You know, recently we shifted our programming calendar from monthly to seasonal—solstices, equinoxes, things like that—to dictate our planting cycles. And you can’t get tired of that, because it’s life! It’s always a surprise, and the things that are consistent only happen during certain times of the year.  It’s spring, so that means the soil warms up and you get the dirt between your fingers; the little insects show up because it’s warm enough that they start to do their thing; everything starts to wake up and renew… Then there are the bigger issues, like decarbonizing the economy, and supporting a community’s ability to have agency and build their own economy. Those types of possibilities are infinitely exciting to me, because there are so many layers of learning and participation with emerging leaders. And then, I’m a visual artist too, so I can make pictures and communicate differently at home than I do in my work.



What’s your advice to people in urban areas who want to get involved in urban farming and food equity, but don’t know where to start?
I mean, I value somebody who's growing a pot of basil on the windowsill! Learning how to do that is a big step! I don’t discount the stoop porch, or the balcony grower. That is a connection back to the land! If you can make your way to a community garden, great. But many of them are already full, and sometimes, they can get political. So if that’s not available to you, grow that basil plant! And remember, plants will die.
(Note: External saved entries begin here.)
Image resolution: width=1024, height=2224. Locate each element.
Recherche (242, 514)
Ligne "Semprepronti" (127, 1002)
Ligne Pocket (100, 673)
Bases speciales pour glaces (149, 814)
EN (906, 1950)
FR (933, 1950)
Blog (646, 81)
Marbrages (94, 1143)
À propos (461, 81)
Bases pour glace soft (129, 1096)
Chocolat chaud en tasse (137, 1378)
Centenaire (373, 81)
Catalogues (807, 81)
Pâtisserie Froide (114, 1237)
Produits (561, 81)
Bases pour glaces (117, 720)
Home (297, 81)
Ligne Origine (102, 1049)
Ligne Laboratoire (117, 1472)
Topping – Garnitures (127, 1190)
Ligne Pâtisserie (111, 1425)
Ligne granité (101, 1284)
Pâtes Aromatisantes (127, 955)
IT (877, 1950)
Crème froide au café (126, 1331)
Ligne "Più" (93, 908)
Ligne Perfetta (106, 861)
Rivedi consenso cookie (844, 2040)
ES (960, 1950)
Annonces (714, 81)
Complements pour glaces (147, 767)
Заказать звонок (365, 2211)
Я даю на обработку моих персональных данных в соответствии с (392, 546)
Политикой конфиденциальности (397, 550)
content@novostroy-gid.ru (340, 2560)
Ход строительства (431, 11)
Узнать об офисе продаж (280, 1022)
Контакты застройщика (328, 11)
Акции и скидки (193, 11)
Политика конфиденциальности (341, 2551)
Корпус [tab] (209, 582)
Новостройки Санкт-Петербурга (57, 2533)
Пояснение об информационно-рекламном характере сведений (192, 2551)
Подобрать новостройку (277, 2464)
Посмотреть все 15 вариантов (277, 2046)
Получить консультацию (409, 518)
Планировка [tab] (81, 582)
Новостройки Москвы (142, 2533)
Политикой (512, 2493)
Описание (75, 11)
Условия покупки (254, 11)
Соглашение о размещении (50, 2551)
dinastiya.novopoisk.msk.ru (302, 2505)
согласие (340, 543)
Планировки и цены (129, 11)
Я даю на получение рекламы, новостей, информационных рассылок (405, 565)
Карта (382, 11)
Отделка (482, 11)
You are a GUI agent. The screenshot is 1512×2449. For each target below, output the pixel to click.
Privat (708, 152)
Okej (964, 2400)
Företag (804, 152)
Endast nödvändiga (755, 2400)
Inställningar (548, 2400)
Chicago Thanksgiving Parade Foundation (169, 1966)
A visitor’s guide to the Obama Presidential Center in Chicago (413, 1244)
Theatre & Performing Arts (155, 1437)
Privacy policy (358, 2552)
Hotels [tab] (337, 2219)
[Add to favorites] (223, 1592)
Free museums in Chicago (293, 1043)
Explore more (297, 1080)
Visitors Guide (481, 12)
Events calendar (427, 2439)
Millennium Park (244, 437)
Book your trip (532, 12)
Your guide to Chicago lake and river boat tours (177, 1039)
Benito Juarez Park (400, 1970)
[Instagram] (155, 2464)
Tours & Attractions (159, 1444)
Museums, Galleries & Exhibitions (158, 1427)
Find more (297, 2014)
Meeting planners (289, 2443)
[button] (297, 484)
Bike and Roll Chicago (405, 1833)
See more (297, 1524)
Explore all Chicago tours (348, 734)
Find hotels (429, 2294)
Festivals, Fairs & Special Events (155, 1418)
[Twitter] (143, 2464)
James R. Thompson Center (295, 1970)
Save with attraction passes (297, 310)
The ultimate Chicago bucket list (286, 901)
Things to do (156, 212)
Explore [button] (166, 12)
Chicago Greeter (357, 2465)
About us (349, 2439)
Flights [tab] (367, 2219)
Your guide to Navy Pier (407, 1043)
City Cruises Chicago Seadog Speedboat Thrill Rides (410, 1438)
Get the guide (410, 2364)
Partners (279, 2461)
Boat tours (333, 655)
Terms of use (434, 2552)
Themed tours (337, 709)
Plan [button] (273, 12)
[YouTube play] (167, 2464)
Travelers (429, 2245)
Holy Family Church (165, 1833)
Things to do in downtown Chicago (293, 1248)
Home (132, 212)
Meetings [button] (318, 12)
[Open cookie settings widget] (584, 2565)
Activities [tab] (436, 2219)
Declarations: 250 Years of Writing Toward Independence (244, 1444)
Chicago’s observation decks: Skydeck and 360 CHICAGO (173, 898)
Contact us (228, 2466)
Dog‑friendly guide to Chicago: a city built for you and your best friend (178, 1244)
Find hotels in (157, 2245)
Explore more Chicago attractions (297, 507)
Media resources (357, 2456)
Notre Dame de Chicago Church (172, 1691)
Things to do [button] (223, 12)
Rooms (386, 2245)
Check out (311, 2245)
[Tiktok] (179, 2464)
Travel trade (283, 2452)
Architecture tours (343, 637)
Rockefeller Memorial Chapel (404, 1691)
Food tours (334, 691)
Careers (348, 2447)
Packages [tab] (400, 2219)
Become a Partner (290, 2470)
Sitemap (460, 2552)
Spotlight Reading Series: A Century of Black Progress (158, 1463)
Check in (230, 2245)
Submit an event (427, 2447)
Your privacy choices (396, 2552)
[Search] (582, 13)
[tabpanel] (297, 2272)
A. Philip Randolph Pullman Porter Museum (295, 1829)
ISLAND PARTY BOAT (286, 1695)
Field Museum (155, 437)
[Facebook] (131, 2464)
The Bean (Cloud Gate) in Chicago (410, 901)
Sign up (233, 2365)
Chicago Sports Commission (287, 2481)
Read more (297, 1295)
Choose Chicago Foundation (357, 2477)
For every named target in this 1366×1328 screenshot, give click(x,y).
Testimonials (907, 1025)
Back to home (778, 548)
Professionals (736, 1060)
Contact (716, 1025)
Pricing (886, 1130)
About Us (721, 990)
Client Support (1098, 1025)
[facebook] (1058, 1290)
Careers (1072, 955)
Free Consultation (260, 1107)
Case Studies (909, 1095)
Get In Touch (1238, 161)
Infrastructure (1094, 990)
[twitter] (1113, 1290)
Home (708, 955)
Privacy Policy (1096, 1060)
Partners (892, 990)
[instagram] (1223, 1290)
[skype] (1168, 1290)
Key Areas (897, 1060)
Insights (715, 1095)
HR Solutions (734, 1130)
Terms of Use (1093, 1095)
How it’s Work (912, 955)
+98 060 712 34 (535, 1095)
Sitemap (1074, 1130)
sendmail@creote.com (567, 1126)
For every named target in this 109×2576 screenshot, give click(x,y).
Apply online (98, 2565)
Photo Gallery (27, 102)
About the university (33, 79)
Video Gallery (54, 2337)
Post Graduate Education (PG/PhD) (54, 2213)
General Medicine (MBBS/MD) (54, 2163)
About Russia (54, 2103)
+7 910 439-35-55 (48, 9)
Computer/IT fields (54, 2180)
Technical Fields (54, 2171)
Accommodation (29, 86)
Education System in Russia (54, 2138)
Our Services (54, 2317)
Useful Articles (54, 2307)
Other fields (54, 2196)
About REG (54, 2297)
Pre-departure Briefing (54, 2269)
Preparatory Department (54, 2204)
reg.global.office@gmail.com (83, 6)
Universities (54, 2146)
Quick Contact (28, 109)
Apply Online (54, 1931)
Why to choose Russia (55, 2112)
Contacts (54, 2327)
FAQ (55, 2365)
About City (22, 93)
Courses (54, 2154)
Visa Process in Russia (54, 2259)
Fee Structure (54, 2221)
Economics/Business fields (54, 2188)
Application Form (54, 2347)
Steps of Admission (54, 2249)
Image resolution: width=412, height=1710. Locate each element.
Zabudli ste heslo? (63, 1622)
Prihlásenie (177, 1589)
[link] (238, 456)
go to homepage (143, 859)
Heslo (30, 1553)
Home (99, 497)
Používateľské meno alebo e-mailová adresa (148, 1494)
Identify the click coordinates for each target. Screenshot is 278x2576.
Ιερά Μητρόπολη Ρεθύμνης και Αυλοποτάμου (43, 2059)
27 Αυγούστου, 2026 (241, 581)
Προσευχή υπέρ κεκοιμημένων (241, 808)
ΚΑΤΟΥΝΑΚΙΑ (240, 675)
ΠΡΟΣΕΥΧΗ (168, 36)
You can’t beat yourself up if you learn from it. Maybe you needed to give it more water, maybe less. Try again. The other thing is, if you’re in a city, you can use your buying power to mindfully support farmers. Being a part of the food system that way is just as important. Buy local. Talk to the farmers selling food. Ask where things are grown. You know, I grow a ton of food, but I love going to the farmer’s market and buying a ton of food there, too!

Because it’s great to support the culture and the connection to growing… And look, living in a city is vibrant and amazing, but it means we need to contribute to folks who are growing food that stabilizes and secures all of us. We want to have that skin in the game. 

What are you growing and eating right now?
The first thing that comes to mind is chickweed. Do you know about this? It’s one of the first plants that comes up in spring, and it looks a bit like a pea shoot at first… It’s loaded with vitamins and minerals, and I've been beating it into my omelets. I've been putting it in salads. I’ve used it in infusions, hot and cold, so I can drink it… and I can feel it really working in my body. I had a cold that radically shifted, and diminished, after I started adding chickweed into my diet. It’s been amazing seeing my system respond so positively to it. Also, it’s yummy.

Please tell us your favorite animal fact.
You know, I was going to tell you something about dogs… but I think my favorite fact about animals, in general, is how the animal kingdom and the plant kingdom constantly work together. We as humans are part of a system that’s meant to interact with plants and animals! And I think in some ways, we’ve gotten so arrogant that we don’t recognize the intelligence of plants and animals outside of the human world, and that’s detrimental to our survival… so I’ve started noticing these connections, not just in a theoretical way, but as I’m witnessing them in real life. So now when I see fungi, I think, “Wow, that mushroom is part of a whole network. It’s communicating things and having these subterranean relationships that I will never understand!” I love that. I love what I don’t know about nature. I feel like nature winks at us sometimes, and that’s how we can be deeply humbled by it, but also really excited that we’re part of it.